------ The data

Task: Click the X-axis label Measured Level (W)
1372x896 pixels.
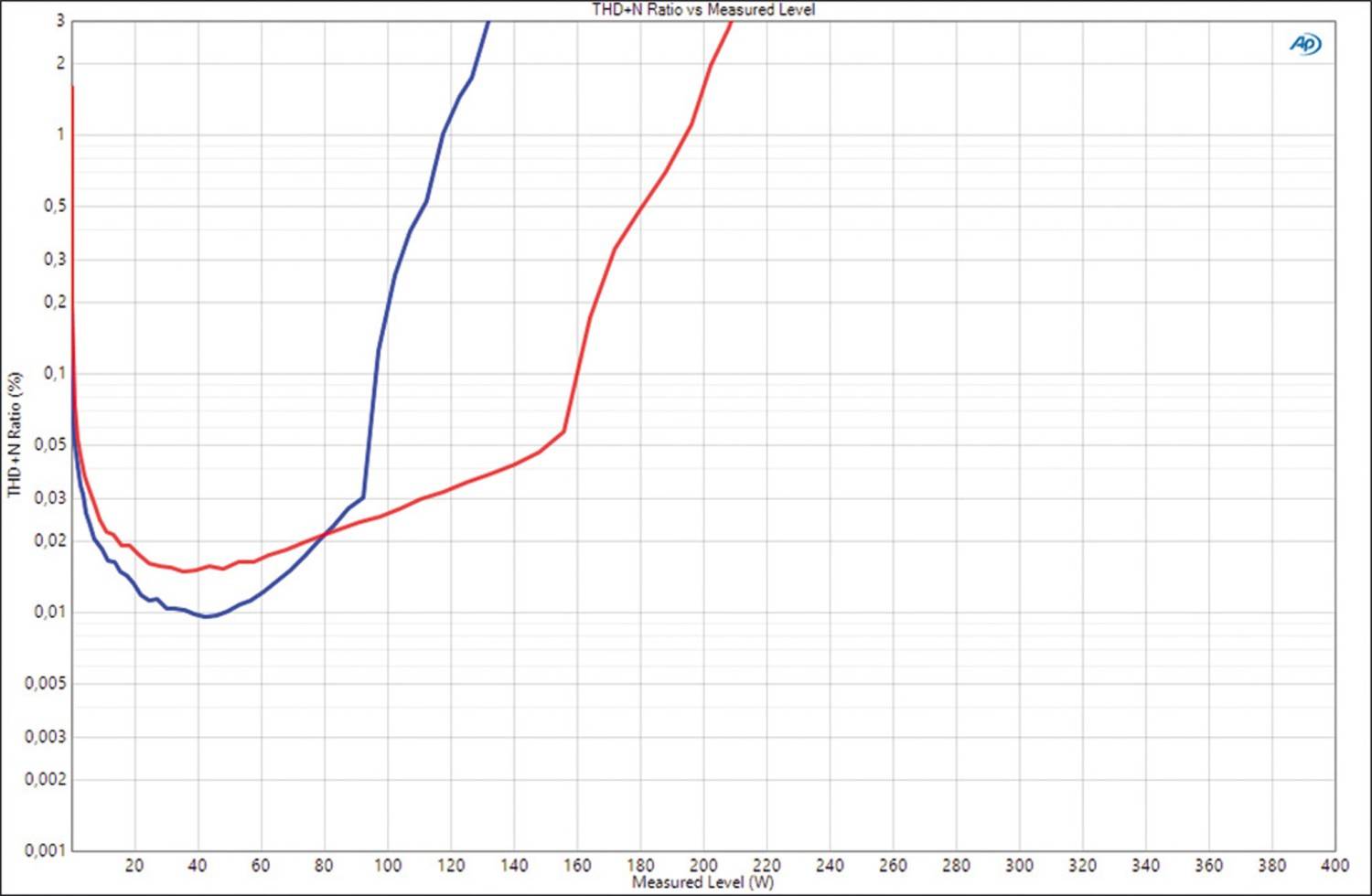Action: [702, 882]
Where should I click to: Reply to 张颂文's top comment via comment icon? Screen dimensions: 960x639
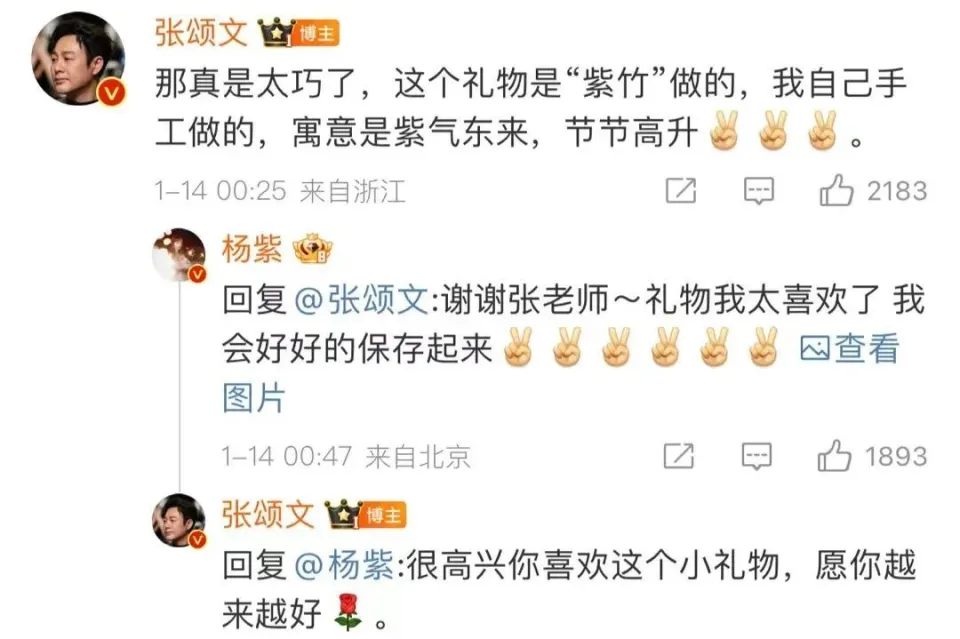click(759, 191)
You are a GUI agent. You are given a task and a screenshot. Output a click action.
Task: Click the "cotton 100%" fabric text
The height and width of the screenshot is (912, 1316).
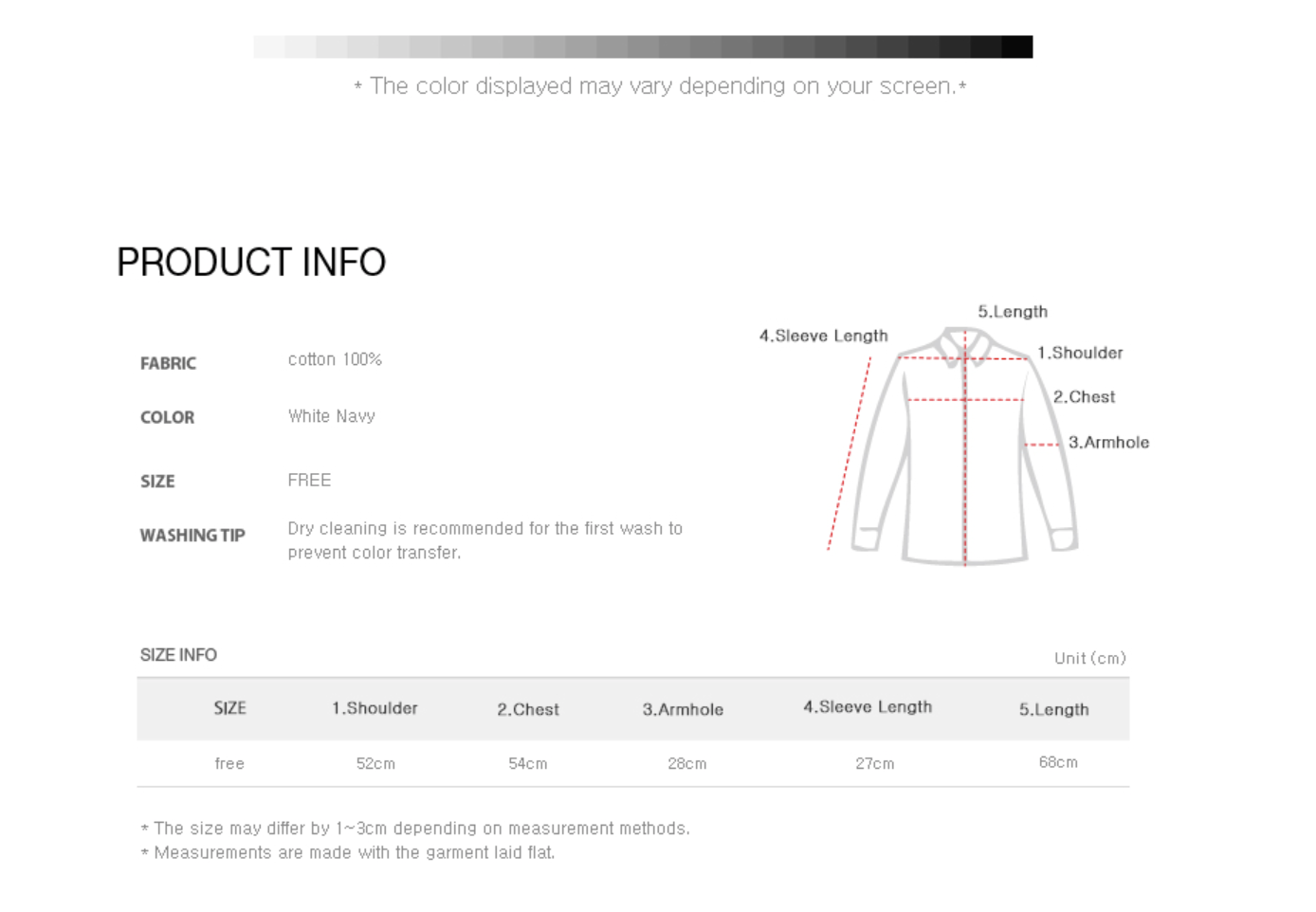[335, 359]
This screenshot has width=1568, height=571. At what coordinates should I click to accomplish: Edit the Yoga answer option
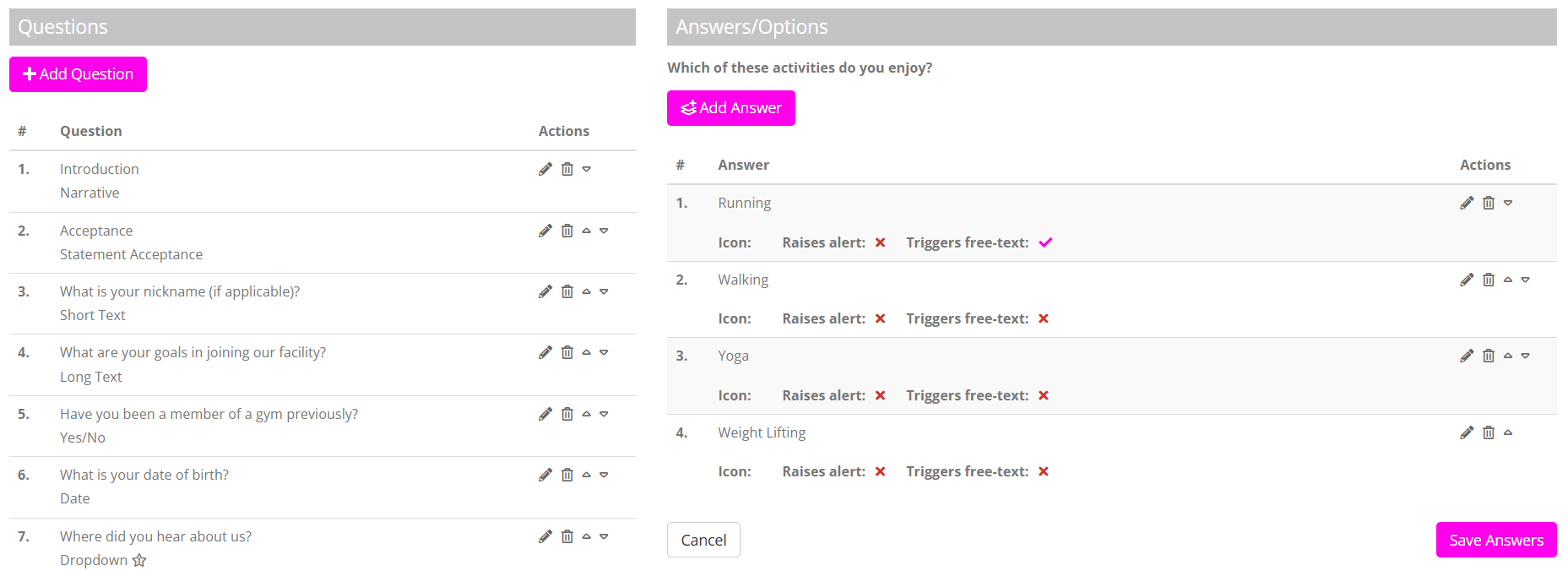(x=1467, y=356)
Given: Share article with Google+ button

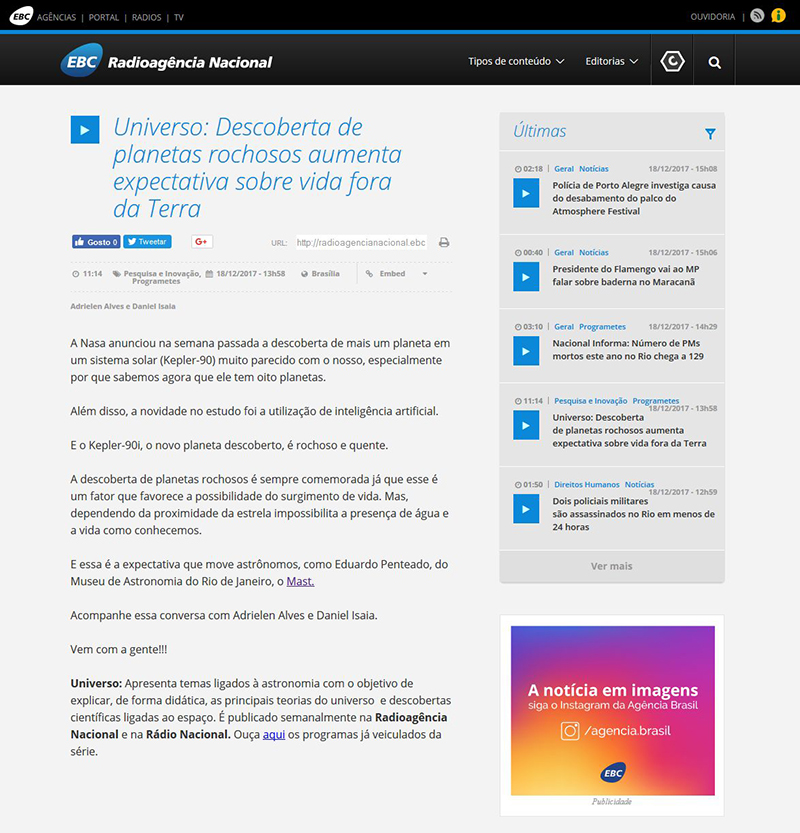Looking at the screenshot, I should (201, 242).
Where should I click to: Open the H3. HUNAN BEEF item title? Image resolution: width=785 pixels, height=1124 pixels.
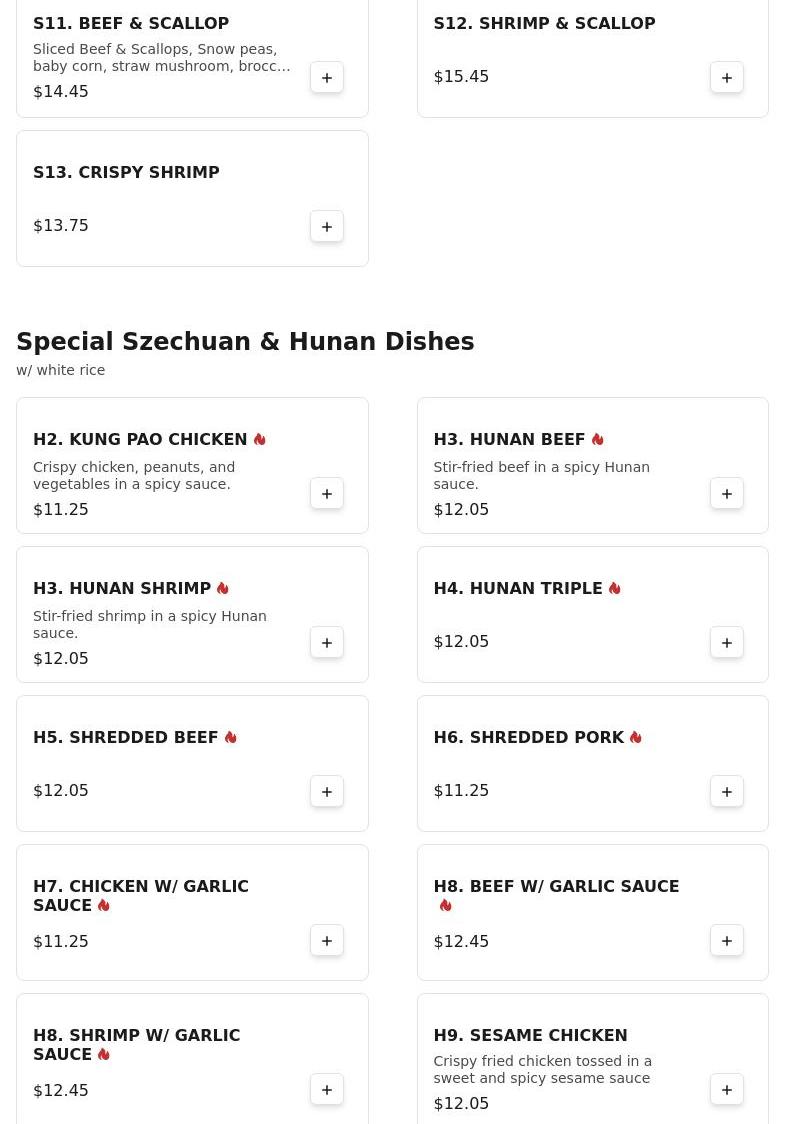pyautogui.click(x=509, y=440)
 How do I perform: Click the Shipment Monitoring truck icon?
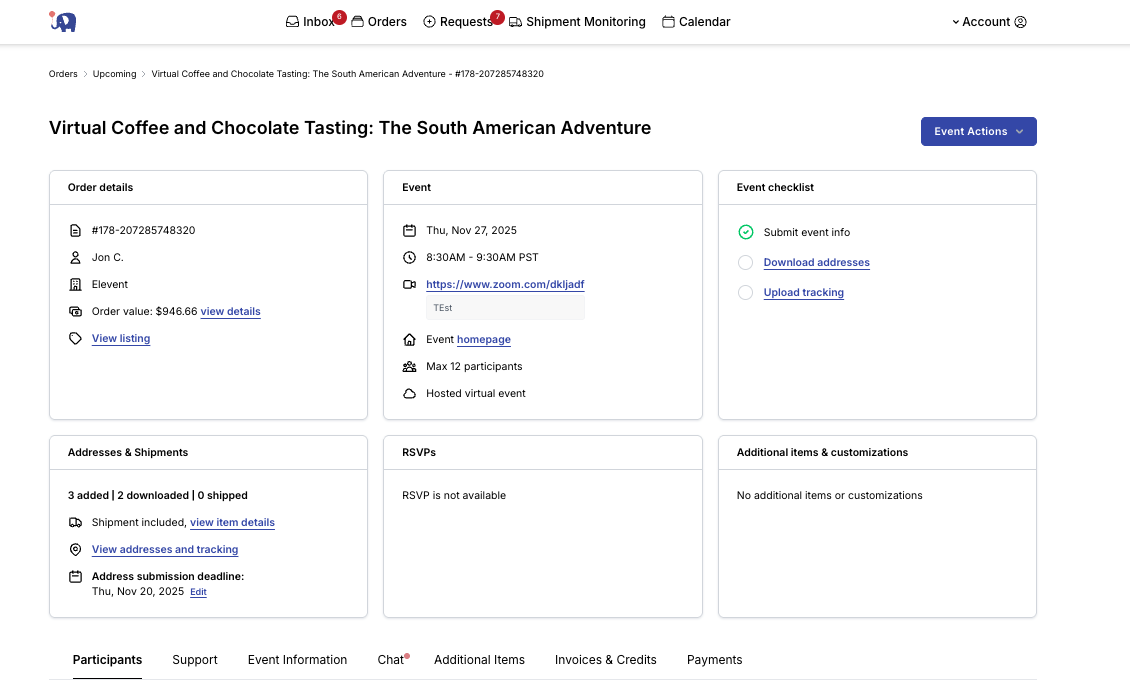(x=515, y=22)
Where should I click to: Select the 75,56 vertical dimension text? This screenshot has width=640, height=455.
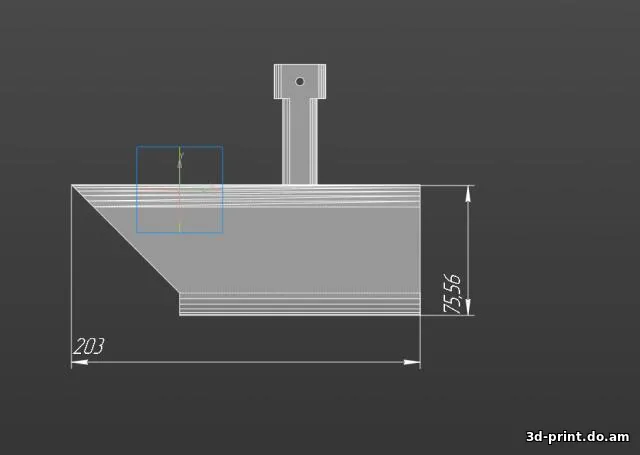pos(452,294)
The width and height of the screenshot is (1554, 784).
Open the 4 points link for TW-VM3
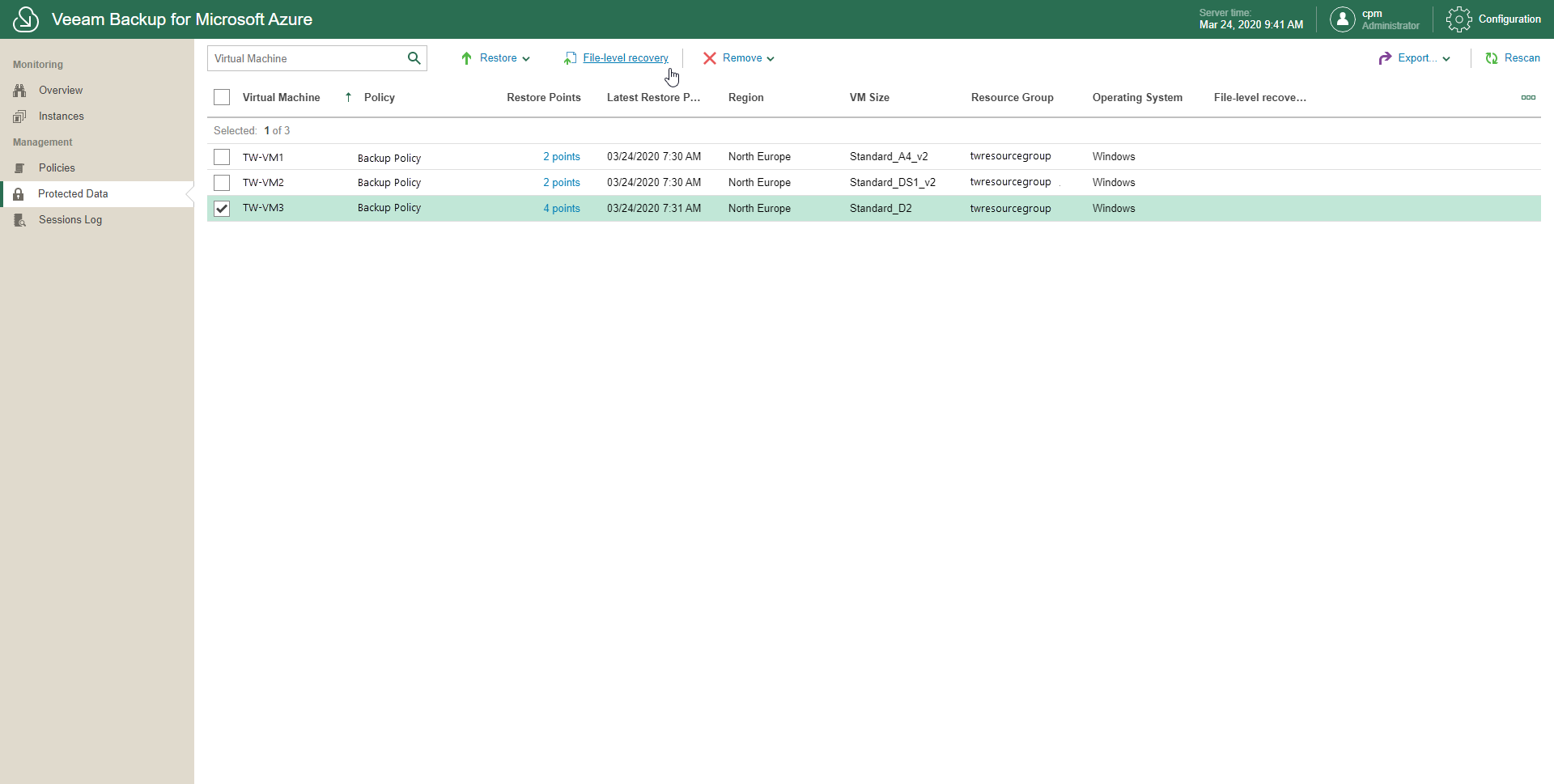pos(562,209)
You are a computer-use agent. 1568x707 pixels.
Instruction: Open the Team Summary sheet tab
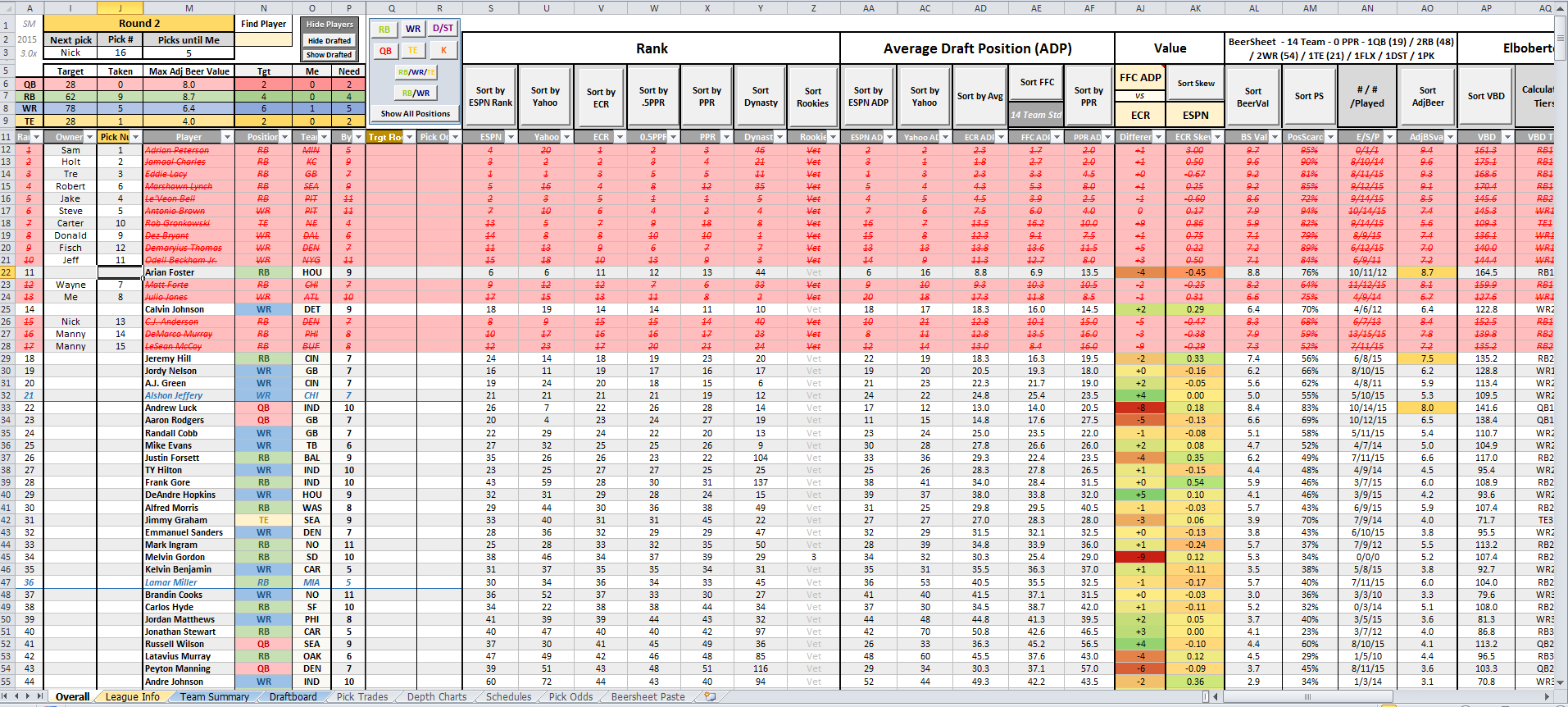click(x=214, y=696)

------------

#### What the task asks
The answer consists of every line above in which the word "agent" occurs.

#### Written response
You are a GUI agent. You are given a task and a screenshot. Output a click action.
You are a computer-use agent. 1568x707 pixels.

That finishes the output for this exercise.